Diotima de Mantineia
Olá!
Clique aqui para ler mais cafezinhos de minha lavra
Sempre que se rememora o passado, costumamos fazer
romantizações. Isso acontece por causa daquele velho filtro que nos faz trazer
de volta preferencialmente as memórias boas, deixando de lado aquilo que nos
incomoda. Eu, por exemplo, lembro com carinho dos dias de ver o sol nascendo
por trás do morro da Rua Solidônio, que fazia as casinhas resplandecer seus
telhados romanos e suas antenas de tevê, mas esqueço completamente do frio e do
ódio que dava acordar às 06:00 para ir à escola, ou da correria de sair atrasado,
ou do estresse de chegar à escola com uma tarefa atrasada.
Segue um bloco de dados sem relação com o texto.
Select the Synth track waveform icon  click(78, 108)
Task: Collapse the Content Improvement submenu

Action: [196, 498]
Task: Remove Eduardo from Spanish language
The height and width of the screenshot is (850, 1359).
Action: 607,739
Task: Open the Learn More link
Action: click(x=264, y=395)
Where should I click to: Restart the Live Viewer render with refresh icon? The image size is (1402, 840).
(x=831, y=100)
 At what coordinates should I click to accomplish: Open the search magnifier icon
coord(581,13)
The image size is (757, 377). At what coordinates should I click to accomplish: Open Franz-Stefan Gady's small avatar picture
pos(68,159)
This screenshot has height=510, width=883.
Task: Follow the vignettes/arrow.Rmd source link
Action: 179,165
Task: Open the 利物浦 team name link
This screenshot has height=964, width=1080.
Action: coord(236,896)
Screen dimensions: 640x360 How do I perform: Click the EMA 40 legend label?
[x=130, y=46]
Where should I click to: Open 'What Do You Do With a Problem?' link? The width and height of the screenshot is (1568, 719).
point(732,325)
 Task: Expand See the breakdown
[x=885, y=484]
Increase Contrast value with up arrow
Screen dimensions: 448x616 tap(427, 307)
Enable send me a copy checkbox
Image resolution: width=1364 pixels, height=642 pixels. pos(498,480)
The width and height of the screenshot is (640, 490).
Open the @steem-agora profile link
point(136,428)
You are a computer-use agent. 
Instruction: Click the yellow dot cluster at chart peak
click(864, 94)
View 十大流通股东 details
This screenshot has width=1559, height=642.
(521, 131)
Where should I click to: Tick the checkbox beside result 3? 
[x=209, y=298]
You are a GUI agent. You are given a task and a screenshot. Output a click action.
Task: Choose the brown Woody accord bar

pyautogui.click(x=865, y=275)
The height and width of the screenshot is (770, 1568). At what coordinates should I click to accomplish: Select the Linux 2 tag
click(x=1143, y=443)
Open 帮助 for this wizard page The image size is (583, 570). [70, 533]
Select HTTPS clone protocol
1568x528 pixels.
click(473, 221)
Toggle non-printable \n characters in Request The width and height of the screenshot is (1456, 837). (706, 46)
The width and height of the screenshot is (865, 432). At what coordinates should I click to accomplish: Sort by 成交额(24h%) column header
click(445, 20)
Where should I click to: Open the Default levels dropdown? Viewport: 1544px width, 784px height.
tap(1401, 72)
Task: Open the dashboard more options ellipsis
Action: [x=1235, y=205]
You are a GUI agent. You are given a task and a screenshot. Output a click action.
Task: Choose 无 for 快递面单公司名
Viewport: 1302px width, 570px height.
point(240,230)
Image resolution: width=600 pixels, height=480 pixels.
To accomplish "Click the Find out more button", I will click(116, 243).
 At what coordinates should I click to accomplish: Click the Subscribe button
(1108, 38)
Tudo isso é meio
sublimado, por mecanismos psíquicos que não cabem discutir aqui (mas que
poderemos fazer em outro momento).
O mesmo se aplica, fartamente, ao café. Se você perguntar
por aí, 99% das pessoas dirão, com voz embargada e lágrimas penduradas nos
olhos, que a vozinha fazia o café em coadores de pano do tamanho de ceroulas,
escoando o produto para dentro de bules de ágata já desgastados, e que ficavam
fumegando e espalhando o aroma pela casa inteira. Isso pode ser verdade, mas
fica escondido na gaveta da memória o fato do quão pouco prático era o método,
e o quanto as boas velhinhas apreciariam se pudessem automatizar um mínimo esse
processo todo.
Não deu tempo de aplicar à vecchia nonna mia, mas
tanto minha mãe, quanto minha madrinha achavam essa história uma inútil
caceteação, que incluía lavar sacos de pano cada vez mais fedidos, ocupar a
boca do fogão com um bule pesado e quente, e ficar escoando aos poucos a água
pelo pó enquanto os folgados homens da casa enchiam a cozinha com a fumaça de
seus cigarros, muito menos poética que os vapores do café. E não ficaram nada
tristes quando puderam ter uma bela cafeteira elétrica, equipada com filtros
descartáveis e quantidade automática de água, caindo em um bule refratário de
fácil asseio.
Apreciadores de café especial costumam olhar para esses
aparelhos com desdém, dada a retirada de cuidados que só são possíveis com
supervisão manual. Já expliquei um monte de vezes não se tratar de chatice ou
pernosticismo puro e simples, mas de busca por um resultado final melhor. Eu
não tenho cafeteira elétrica, por uma questão estética, mas o senhor meu sogro
tem, e, nos dias em que vou na casa dele, é o método que tenho à disposição.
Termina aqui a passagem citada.